◆ **Saved entries**:
= = = = = = =
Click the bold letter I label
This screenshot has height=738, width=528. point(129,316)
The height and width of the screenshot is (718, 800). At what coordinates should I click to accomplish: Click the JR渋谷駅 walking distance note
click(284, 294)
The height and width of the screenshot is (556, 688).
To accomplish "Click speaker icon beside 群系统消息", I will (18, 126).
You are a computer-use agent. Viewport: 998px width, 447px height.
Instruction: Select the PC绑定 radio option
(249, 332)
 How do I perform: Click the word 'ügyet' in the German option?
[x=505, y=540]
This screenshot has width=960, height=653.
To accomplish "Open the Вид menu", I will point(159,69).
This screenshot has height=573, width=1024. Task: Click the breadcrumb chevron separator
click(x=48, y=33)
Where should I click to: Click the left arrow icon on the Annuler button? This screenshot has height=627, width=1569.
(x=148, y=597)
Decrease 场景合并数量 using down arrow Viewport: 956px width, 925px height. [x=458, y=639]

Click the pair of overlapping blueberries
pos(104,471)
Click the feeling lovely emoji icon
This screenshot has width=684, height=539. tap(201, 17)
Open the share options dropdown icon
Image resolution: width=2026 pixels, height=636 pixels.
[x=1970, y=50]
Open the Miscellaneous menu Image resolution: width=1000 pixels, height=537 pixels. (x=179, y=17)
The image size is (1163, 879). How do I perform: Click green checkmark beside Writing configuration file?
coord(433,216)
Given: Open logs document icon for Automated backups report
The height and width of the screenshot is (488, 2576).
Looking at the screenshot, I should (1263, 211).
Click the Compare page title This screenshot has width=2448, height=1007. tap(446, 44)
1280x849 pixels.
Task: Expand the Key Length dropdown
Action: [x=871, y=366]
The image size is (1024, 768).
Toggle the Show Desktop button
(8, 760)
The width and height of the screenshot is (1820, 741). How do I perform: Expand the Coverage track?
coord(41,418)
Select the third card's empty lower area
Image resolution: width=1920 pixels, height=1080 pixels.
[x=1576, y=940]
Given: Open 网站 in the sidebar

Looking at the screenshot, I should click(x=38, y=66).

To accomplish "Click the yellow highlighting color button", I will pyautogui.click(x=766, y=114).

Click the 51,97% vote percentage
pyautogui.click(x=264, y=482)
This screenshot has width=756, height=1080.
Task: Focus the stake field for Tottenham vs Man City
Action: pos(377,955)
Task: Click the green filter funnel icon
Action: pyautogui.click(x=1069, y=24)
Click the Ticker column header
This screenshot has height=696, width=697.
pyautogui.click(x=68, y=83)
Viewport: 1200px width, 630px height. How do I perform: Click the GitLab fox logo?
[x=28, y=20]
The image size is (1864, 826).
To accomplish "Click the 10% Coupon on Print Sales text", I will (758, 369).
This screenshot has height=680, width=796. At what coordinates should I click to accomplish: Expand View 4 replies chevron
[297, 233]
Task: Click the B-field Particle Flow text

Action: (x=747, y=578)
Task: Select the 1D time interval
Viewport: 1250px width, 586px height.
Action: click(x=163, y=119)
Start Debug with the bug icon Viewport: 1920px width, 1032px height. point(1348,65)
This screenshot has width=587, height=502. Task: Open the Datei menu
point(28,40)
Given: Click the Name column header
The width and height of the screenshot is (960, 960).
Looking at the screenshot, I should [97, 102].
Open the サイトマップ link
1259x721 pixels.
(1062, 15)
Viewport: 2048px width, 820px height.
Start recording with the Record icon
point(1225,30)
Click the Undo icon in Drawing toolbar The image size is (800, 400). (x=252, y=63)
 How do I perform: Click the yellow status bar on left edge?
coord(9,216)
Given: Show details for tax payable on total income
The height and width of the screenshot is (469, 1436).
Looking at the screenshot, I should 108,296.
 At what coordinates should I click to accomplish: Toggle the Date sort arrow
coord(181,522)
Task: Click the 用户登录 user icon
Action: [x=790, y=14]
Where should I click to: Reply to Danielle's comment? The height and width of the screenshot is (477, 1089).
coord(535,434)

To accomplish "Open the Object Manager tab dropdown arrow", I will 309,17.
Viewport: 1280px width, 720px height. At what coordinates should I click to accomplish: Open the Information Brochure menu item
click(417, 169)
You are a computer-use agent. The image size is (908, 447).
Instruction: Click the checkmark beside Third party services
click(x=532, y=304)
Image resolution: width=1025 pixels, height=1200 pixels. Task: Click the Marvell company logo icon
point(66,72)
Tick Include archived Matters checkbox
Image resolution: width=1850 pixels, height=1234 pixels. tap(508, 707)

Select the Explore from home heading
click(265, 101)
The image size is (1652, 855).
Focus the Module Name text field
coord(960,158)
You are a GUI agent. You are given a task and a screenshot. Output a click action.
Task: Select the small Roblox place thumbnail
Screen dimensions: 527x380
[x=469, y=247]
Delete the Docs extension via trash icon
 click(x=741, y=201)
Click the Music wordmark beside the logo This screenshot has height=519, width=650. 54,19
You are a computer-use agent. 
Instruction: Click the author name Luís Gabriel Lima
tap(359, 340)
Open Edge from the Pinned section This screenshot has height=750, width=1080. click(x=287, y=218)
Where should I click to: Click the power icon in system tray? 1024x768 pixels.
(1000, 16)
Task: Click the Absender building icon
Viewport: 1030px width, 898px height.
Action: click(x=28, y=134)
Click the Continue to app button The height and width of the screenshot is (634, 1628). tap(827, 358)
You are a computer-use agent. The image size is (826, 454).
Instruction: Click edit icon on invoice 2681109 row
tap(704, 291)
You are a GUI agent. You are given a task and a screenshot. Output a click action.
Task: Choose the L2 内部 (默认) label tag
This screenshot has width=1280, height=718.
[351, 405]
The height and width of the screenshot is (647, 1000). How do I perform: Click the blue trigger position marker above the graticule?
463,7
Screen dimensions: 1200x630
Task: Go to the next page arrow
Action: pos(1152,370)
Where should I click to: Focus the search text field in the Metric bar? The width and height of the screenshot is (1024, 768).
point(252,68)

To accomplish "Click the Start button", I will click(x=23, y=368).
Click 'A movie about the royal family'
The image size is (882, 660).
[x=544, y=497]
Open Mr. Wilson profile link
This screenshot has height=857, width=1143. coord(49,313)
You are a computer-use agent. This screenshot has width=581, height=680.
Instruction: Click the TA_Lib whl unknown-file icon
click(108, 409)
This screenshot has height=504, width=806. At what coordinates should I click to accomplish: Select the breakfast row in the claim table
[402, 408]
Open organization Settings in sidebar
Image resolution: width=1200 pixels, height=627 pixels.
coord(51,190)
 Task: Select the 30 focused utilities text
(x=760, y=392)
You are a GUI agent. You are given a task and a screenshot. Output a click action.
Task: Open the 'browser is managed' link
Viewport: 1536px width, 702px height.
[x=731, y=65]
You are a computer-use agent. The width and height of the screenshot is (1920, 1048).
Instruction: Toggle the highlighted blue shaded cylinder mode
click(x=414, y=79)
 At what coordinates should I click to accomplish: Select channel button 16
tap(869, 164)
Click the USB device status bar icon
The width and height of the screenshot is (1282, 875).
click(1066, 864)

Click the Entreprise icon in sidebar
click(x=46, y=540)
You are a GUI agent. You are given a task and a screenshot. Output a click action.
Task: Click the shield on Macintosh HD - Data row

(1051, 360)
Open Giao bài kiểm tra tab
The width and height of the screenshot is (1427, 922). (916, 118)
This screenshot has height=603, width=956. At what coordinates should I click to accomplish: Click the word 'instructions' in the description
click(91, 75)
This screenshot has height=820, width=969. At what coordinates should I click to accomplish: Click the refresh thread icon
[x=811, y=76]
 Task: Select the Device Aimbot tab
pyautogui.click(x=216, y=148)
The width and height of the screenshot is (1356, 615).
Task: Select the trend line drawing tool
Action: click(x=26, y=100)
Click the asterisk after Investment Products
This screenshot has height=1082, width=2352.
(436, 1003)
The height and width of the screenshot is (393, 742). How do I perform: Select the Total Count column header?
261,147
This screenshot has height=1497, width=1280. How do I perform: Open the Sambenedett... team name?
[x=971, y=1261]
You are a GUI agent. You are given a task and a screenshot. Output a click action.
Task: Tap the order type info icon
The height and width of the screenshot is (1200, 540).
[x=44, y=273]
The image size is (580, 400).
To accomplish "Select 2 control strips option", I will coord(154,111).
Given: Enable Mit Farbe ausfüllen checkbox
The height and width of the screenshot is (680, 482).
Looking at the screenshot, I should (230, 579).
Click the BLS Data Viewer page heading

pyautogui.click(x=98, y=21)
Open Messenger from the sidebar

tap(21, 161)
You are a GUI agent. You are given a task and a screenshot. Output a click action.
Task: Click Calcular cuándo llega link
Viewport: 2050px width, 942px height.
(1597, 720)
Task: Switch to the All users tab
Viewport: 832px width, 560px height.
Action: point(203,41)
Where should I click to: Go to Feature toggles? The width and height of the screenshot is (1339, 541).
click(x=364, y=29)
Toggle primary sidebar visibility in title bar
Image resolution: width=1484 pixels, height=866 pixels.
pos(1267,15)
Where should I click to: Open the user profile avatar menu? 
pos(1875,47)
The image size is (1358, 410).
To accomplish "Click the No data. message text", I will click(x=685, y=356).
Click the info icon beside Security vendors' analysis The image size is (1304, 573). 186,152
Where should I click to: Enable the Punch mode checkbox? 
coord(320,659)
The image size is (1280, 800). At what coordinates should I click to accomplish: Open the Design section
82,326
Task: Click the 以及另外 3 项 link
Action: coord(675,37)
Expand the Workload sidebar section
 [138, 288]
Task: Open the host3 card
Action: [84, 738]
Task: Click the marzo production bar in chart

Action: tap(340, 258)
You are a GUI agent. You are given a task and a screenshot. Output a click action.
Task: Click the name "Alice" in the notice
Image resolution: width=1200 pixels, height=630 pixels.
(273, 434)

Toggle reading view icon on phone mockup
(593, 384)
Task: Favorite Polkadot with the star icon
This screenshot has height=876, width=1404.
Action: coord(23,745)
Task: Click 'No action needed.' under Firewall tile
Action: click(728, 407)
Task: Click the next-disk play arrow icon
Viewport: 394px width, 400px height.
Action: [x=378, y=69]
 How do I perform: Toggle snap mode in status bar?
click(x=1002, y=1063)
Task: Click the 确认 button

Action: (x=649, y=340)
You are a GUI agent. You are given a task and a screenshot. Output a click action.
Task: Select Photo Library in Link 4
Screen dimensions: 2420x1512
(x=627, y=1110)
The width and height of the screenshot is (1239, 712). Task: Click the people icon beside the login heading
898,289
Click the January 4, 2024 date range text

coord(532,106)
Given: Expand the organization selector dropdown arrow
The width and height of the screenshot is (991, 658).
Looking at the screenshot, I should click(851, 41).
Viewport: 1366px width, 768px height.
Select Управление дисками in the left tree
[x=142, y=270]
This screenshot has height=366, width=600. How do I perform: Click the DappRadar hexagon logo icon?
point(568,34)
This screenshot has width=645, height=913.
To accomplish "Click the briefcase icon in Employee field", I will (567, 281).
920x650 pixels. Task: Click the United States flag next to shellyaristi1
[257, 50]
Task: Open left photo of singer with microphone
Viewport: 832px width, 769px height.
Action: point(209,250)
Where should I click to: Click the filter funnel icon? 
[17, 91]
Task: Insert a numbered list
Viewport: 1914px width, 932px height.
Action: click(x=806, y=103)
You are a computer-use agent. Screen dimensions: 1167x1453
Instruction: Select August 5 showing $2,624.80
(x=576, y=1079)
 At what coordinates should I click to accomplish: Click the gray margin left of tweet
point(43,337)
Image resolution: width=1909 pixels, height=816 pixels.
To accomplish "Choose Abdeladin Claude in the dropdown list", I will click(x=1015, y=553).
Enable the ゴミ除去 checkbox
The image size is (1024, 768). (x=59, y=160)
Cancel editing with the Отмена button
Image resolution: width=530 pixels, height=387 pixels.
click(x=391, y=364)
= = = = = = =
Only the lines from the one containing "This screenshot has height=366, width=600." through the last line of the entries above should be copied, exactly as written.

◆ **Solution for this exercise**:
This screenshot has height=366, width=600. How do I perform: Click the DappRadar hexagon logo icon?
point(568,34)
This screenshot has width=645, height=913.
To accomplish "Click the briefcase icon in Employee field", I will (567, 281).
920x650 pixels. Task: Click the United States flag next to shellyaristi1
[257, 50]
Task: Open left photo of singer with microphone
Viewport: 832px width, 769px height.
Action: point(209,250)
Where should I click to: Click the filter funnel icon? 
[17, 91]
Task: Insert a numbered list
Viewport: 1914px width, 932px height.
Action: click(x=806, y=103)
You are a computer-use agent. Screen dimensions: 1167x1453
Instruction: Select August 5 showing $2,624.80
(x=576, y=1079)
 At what coordinates should I click to accomplish: Click the gray margin left of tweet
point(43,337)
Image resolution: width=1909 pixels, height=816 pixels.
To accomplish "Choose Abdeladin Claude in the dropdown list", I will click(x=1015, y=553).
Enable the ゴミ除去 checkbox
The image size is (1024, 768). (x=59, y=160)
Cancel editing with the Отмена button
Image resolution: width=530 pixels, height=387 pixels.
click(x=391, y=364)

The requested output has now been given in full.